(EXERCISE BRIEF): Reproduce the lines from the start of the records through the line containing "Click the tallest", with every "How do I perform" swapped for "How can I do" and nothing else altered.

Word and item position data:
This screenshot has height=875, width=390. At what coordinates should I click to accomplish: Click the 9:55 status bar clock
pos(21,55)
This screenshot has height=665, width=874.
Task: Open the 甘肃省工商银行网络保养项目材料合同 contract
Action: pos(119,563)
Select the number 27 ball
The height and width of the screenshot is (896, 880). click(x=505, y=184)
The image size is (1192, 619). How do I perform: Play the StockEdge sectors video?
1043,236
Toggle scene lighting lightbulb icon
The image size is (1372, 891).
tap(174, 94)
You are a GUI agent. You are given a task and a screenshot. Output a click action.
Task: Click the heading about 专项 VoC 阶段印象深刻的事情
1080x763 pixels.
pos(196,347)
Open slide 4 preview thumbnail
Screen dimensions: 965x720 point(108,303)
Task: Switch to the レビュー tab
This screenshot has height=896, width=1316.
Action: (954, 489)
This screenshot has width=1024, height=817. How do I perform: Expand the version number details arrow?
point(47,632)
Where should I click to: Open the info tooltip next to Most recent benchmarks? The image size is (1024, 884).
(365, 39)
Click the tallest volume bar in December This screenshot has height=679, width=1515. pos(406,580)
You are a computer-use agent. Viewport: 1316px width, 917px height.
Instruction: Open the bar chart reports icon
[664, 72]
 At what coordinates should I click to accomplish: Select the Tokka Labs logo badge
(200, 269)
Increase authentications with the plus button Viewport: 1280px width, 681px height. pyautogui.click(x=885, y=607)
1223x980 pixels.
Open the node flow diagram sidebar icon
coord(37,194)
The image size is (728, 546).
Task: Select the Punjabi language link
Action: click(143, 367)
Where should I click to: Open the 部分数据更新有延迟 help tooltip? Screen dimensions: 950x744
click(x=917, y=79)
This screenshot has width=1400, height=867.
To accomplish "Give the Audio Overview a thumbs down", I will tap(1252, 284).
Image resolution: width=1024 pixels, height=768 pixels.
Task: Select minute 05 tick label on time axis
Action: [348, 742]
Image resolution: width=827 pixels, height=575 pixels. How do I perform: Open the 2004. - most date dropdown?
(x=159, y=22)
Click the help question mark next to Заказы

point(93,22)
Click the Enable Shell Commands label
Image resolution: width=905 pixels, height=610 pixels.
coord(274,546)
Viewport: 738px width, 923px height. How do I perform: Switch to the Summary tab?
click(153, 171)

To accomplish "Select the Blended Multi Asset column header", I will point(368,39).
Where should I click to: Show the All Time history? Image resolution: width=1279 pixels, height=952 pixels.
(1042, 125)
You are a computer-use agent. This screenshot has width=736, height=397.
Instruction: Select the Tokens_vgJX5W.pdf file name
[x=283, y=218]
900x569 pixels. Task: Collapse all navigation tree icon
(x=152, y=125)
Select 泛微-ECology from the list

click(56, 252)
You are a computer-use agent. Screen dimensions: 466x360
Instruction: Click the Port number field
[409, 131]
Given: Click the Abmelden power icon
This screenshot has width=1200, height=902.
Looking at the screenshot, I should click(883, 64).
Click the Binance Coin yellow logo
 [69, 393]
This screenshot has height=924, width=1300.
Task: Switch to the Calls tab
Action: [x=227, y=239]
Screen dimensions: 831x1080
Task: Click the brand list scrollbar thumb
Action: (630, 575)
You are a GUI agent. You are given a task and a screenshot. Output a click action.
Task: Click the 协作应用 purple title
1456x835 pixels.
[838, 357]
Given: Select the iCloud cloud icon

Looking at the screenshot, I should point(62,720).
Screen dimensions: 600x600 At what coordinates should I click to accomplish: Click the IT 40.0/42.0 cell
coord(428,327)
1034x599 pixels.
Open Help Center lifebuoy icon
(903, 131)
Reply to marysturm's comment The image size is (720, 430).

(ANSWER TO THE TASK):
This screenshot has height=875, width=390. At what coordinates should I click to accomplish: Click the 9:55 status bar clock
pos(21,55)
This screenshot has height=665, width=874.
Task: Open the 甘肃省工商银行网络保养项目材料合同 contract
Action: pos(119,563)
Select the number 27 ball
The height and width of the screenshot is (896, 880). click(x=505, y=184)
The image size is (1192, 619). How can I do: Play the StockEdge sectors video?
1043,236
Toggle scene lighting lightbulb icon
The image size is (1372, 891).
tap(174, 94)
You are a GUI agent. You are given a task and a screenshot. Output a click action.
Task: Click the heading about 专项 VoC 阶段印象深刻的事情
1080x763 pixels.
pos(196,347)
Open slide 4 preview thumbnail
Screen dimensions: 965x720 point(108,303)
Task: Switch to the レビュー tab
This screenshot has height=896, width=1316.
Action: (954, 489)
This screenshot has width=1024, height=817. How can I do: Expand the version number details arrow?
point(47,632)
Where should I click to: Open the info tooltip next to Most recent benchmarks? The image size is (1024, 884).
(365, 39)
Click the tallest volume bar in December This screenshot has height=679, width=1515. pos(406,580)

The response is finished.